You can now build a decent entry level PC for around $500 - including a 1080p LCD monitor and the Vista Home Premium OS. If you already have a monitor and OS, or use one of the free operating systems like Ubuntu or another Linux variant, you can get your desktop system cost down to a bit over $300. As we discussed in our sub-$800 buyers' guide, these cheap entry systems are very capable of doing everything that many users need from a computer. Nevertheless, that $500 machine is certainly not the paragon for gaming, graphics, or raw computing power. As you move up the price scale you gain in all of those parameters. We started to beef up those areas in the bargain systems detailed at closer to $800.
Most of our readers are looking to buy in the next rung up the ladder, broadly defined as the midrange. A midrange system generally provides plenty of performance for the cost, while ensuring that the components still have some staying power in the market. That's our focus for this guide. We'll spec out two Intel systems and two AMD systems. The first value pair targets a base system price of around $700, with a complete system price of around $1100. These $1100 systems represent the best-bang-for-the buck in the midrange.

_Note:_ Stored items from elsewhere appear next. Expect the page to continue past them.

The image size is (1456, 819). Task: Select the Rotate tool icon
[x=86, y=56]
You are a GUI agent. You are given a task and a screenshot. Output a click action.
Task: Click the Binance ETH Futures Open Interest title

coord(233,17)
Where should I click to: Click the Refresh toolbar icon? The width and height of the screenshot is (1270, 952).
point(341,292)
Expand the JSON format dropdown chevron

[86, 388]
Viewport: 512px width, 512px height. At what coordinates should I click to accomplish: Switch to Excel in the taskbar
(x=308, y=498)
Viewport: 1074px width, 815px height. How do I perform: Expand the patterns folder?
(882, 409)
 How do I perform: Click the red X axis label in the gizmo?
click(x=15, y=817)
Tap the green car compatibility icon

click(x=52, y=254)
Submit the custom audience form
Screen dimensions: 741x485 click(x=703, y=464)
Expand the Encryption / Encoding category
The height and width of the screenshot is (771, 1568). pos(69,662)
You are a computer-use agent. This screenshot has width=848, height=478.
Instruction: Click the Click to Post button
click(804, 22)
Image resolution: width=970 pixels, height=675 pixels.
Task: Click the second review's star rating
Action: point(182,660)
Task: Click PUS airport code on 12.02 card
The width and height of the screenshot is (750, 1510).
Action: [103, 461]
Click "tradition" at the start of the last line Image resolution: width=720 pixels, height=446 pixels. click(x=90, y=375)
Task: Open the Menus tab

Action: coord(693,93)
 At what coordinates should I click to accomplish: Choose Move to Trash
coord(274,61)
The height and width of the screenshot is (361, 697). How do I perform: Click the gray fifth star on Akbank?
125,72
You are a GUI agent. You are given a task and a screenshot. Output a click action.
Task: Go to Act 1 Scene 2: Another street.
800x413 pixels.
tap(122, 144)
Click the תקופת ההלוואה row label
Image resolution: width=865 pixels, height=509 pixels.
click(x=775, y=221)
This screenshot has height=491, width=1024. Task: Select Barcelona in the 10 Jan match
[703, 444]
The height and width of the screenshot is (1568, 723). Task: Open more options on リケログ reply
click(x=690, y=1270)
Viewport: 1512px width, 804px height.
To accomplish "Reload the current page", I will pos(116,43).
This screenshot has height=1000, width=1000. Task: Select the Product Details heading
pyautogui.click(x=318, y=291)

The second pair of systems target midrange performance. At about $500 to $650 more than value midrange, these $1600 to $1800 complete systems invest that extra cost in performance improvements and upgraded peripherals. The midrange performance segment builds around a powerful Intel Core i7 CPU or the fastest Phenom II you can currently buy. Both are very high performance for the money - and high performance by almost any other measure.